__TASK REQUIREMENTS__
Rewrite everything from the start of the entries down to the line containing "pos(356,334)", that line included, keeping all wording but multiplying each click coordinate in the answers by 1.9, rounded to whole numbers with halves going up. Leave the pictures out, and keep every other number, including the screenshot sizes, unchanged.

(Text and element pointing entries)
□ □ □ □ □ □ □

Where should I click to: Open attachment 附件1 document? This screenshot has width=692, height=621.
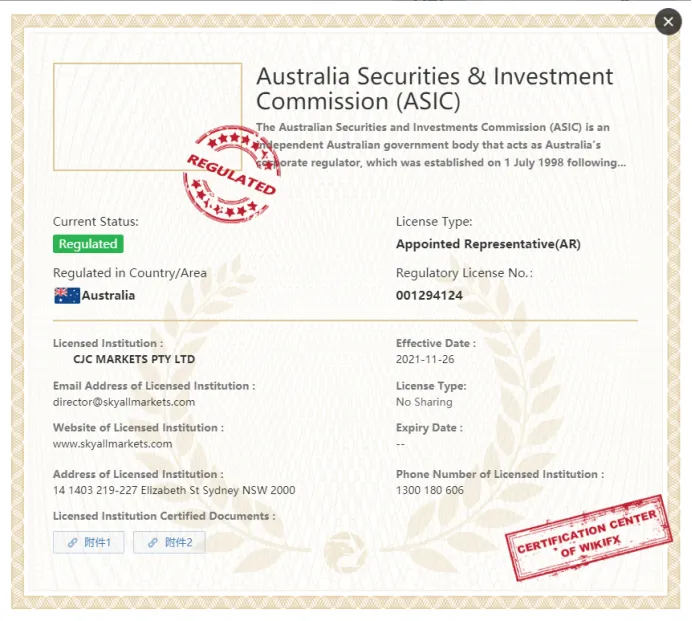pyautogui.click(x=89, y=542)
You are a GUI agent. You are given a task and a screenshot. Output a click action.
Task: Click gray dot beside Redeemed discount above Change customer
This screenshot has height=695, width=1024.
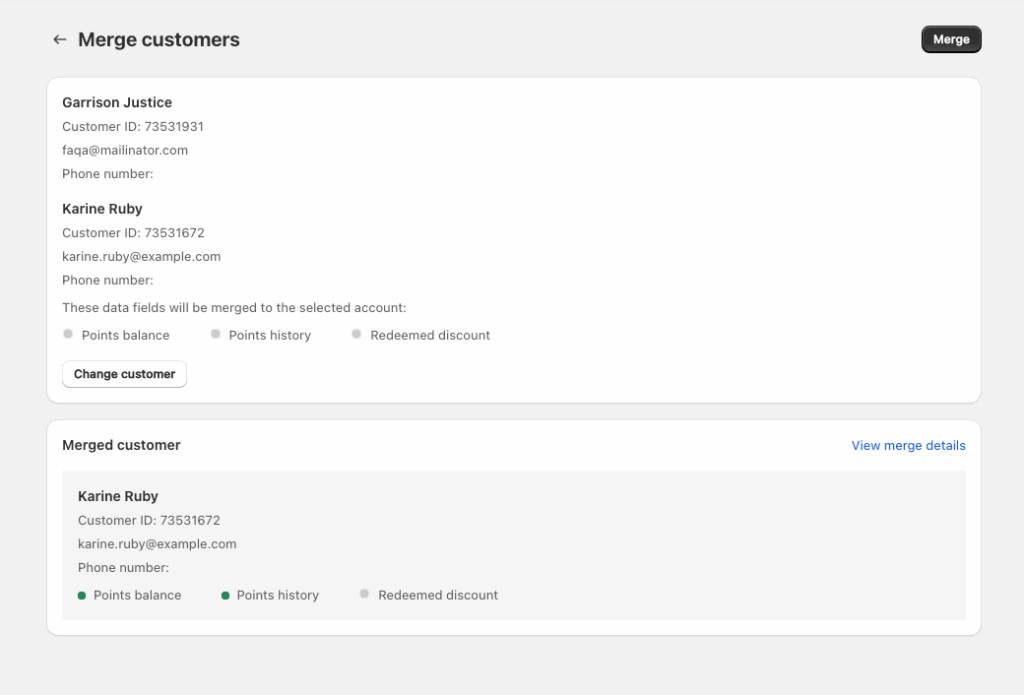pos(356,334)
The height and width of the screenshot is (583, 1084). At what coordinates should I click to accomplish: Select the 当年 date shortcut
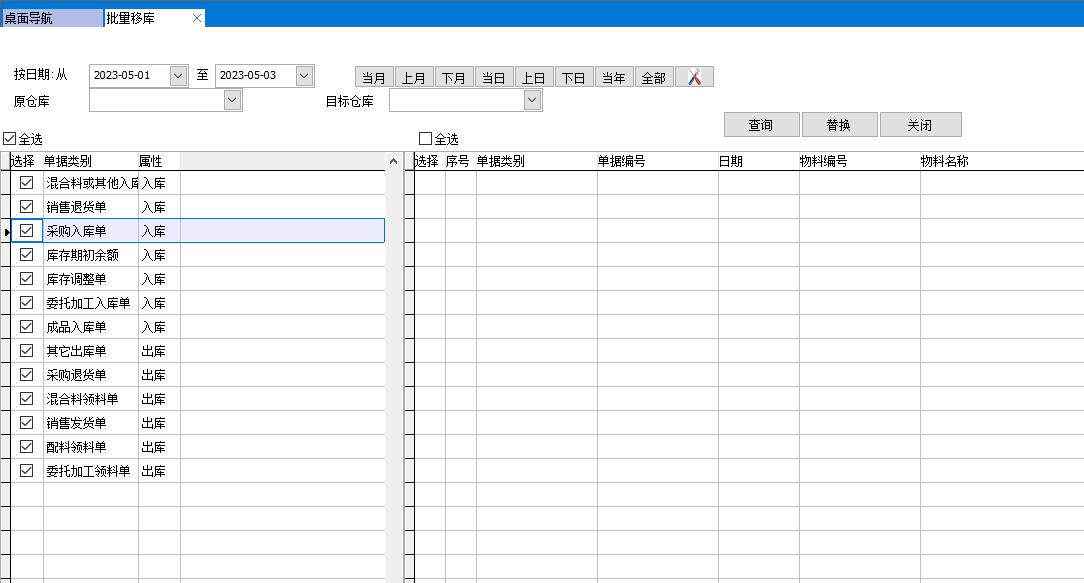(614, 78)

□ □ □ □ □ □ □

__ANSWER TO THIS PROBLEM__
Where should I click to: Open attachment 附件1 document? This screenshot has width=692, height=621.
pyautogui.click(x=169, y=1030)
You are a GUI agent. You are given a task and a screenshot. Output a click action.
Task: Click gray dot beside Redeemed discount above Change customer
This screenshot has height=695, width=1024.
pos(676,635)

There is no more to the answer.